**** Material shown

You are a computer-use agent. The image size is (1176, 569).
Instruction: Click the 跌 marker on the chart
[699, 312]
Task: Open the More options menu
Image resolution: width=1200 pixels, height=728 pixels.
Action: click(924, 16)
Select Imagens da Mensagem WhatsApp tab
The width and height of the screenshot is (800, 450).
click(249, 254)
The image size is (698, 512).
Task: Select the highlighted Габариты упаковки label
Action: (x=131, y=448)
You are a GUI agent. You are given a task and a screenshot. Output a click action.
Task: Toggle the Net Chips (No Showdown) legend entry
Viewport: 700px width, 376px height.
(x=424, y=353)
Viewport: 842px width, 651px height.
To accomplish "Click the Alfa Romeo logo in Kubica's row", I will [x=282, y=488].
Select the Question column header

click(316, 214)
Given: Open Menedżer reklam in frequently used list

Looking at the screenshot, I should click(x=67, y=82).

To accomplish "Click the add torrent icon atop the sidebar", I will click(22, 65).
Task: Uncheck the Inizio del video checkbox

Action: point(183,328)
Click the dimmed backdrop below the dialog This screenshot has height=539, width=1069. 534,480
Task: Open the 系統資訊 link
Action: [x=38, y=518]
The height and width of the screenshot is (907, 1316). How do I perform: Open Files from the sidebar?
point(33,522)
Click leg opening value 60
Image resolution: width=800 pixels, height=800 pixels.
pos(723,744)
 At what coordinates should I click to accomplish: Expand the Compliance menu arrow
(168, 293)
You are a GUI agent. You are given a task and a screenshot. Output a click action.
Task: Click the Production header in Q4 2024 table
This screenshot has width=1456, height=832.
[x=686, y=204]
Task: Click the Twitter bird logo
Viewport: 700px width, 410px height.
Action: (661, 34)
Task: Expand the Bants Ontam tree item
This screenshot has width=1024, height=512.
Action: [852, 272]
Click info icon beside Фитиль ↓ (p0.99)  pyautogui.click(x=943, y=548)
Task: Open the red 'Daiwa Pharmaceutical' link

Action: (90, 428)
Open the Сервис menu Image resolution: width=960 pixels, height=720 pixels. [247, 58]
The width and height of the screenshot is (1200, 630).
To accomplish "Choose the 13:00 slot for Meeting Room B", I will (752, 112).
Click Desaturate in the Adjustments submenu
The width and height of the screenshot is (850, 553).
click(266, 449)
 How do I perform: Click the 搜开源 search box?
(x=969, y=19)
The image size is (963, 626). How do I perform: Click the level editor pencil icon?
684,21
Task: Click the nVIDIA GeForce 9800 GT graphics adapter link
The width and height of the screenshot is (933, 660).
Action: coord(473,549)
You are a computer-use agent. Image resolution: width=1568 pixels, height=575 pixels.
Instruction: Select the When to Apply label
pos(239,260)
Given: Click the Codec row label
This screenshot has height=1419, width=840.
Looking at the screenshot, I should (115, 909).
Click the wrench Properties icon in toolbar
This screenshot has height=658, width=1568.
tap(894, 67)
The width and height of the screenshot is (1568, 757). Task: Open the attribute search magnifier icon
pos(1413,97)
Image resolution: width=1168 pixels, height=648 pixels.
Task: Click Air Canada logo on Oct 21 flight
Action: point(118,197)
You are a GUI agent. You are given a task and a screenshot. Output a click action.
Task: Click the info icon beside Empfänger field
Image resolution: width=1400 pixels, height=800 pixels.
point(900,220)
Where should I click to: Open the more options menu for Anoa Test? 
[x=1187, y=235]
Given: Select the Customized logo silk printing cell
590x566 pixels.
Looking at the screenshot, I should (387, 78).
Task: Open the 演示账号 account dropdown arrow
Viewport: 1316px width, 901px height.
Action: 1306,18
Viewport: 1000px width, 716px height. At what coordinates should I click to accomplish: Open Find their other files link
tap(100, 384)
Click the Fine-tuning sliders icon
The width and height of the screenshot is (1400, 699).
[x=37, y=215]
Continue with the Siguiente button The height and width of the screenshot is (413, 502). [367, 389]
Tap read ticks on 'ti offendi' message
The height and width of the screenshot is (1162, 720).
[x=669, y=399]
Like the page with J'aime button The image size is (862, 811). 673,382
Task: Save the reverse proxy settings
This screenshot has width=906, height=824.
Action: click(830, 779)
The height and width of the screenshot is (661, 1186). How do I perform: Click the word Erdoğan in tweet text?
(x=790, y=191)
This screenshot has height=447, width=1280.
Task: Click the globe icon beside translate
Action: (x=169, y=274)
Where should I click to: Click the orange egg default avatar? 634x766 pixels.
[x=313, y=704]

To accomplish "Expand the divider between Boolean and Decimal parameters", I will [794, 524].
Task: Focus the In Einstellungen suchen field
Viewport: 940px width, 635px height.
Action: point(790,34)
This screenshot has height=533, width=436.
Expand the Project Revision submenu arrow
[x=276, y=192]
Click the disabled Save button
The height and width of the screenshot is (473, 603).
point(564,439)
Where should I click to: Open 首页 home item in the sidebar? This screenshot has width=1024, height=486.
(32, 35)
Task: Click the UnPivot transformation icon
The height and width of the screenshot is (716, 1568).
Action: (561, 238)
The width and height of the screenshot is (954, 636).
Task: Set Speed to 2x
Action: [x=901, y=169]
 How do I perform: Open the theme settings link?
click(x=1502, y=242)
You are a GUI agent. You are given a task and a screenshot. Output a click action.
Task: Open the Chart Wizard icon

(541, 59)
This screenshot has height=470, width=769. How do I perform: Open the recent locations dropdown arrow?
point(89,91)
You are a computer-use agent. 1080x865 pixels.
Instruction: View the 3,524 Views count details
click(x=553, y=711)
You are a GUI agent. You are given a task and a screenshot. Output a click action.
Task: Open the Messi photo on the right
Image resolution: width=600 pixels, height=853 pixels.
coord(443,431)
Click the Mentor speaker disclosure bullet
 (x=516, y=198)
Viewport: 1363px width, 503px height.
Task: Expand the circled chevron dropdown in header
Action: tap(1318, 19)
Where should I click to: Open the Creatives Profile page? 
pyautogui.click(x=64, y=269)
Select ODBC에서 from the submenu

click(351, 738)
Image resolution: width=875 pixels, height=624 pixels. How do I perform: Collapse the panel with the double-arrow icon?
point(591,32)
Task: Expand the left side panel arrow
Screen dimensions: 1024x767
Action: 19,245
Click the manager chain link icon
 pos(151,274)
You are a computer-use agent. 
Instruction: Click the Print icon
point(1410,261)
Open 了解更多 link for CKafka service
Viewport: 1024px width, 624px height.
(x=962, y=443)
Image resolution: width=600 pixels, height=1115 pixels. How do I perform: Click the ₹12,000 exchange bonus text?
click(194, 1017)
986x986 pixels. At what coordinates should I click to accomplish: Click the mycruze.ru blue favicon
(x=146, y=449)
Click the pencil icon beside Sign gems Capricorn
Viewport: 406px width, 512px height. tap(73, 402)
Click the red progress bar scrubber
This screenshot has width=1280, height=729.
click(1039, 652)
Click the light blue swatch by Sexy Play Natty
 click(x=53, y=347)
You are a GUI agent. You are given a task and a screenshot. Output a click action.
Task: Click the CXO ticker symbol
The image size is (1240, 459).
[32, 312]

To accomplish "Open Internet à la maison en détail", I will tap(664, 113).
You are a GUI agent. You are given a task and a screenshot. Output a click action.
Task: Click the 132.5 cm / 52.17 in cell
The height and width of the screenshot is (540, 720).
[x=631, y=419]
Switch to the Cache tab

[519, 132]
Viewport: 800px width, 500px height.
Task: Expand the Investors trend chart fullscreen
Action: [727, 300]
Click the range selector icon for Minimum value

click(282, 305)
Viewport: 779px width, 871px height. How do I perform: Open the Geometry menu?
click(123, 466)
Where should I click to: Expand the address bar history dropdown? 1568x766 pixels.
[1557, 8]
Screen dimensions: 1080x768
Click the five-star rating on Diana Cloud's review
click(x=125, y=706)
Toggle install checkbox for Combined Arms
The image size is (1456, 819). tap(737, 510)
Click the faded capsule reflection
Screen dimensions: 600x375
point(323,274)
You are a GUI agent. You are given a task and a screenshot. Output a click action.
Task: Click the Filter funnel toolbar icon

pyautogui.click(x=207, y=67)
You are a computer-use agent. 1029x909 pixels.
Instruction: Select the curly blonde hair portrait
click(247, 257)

********

### [Prompt]
Your task is to restate, word for word, only those lines above that fall between the line holding "Click the dimmed" and the line holding "Task: Expand the Bants Ontam tree item", inclusive.

### [Task response]
Click the dimmed backdrop below the dialog This screenshot has height=539, width=1069. 534,480
Task: Open the 系統資訊 link
Action: [x=38, y=518]
The height and width of the screenshot is (907, 1316). How do I perform: Open Files from the sidebar?
point(33,522)
Click leg opening value 60
Image resolution: width=800 pixels, height=800 pixels.
pos(723,744)
 At what coordinates should I click to accomplish: Expand the Compliance menu arrow
(168, 293)
You are a GUI agent. You are given a task and a screenshot. Output a click action.
Task: Click the Production header in Q4 2024 table
This screenshot has width=1456, height=832.
[x=686, y=204]
Task: Click the Twitter bird logo
Viewport: 700px width, 410px height.
Action: (661, 34)
Task: Expand the Bants Ontam tree item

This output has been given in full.